Topics: College Admissions, Choosing a College

In the last few years, several high-profile selective colleges, including Princeton University, Harvard University, and the University of Virginia, have eliminated their early decision or early action programs in an effort to make their colleges more accessible to low-income students and others who could not benefit from early options. “I think it will make the admissions process far more fair and equitable,” said Shirley Tilghman, president of Princeton University, shortly after announcing that her school would drop early decision. “Early Decision was advantaging those who were already advantaged.” Very few schools have followed their lead, however, although a number have reduced the percentage of students who are admitted via early application programs, partly in response to the backlash of criticism from Avery’s research. Nevertheless, for now, early applications—both early decision and early action—remain an important part of the admissions process at schools that offer them.

Early decision programs can work to your advantage if you

  1. have a clear first-choice college that has emerged after careful research,
  2. don’t need grades from the first semester of your senior year to bolster your academic record,
  3. have the support from your parents and counselor needed to submit a strong early application, and
  4. will not have to compare financial aid offers.

If all these statements apply to you and you receive a “thick” acceptance packet come December 15, your college admissions process can conclude happily months before it otherwise would.

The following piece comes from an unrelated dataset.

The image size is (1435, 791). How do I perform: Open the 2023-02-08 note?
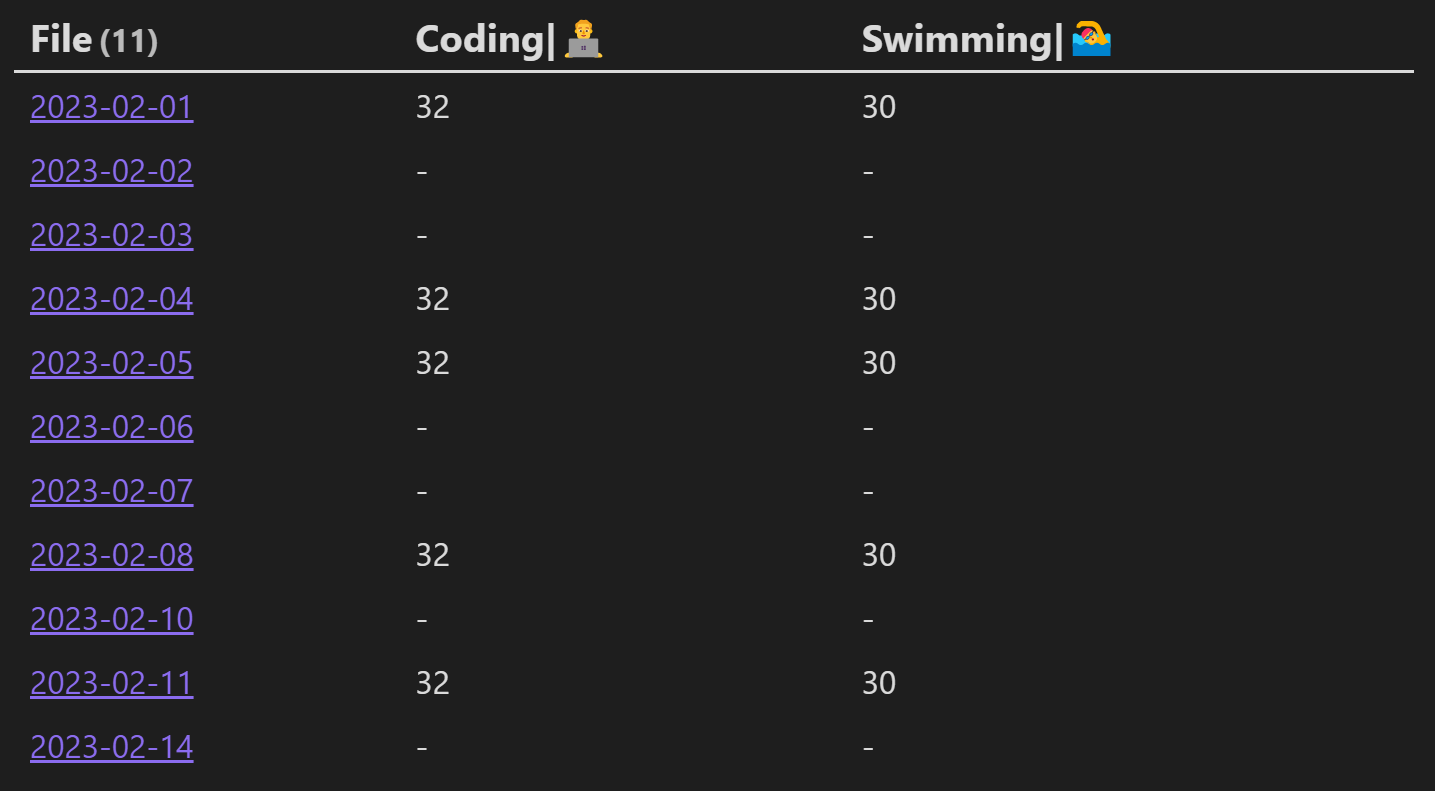click(x=111, y=555)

Add the bonus of an increased chance of acceptance to begin with, and early decision becomes, in Fallow’s words, almost irresistible. Early action, restrictive or otherwise, is more flexible, since an acceptance does not imply commitment. An early action application is a good way to show “demonstrated interest” in a college. The admissions boost from an early action application will likely be smaller than you might receive from a comparable early decision application, but you will retain much more flexibility in your final decision making if you are accepted.

But an early application of either sort has a downside. The pressure to identify a single college for an early application can be intense. It can also reinforce the idea that there is only one college that is a “perfect fit” for you and that your job is simply to discover it and chase it with vigor. As more students apply early, however, more will be disappointed by denials or deferrals. For some students, the buildup has been so great, and so much seems to be at stake, that either of these last outcomes can be a major blow. Perspective can easily be lost as students face, often for the first time in their lives, what they perceive as significant failure. In contrast, at regular decision time, denials or wait-listings will probably be buffered by some good news as well. Applying to several colleges also tends to negate the idea of a perfect match—you see several colleges as a good fit.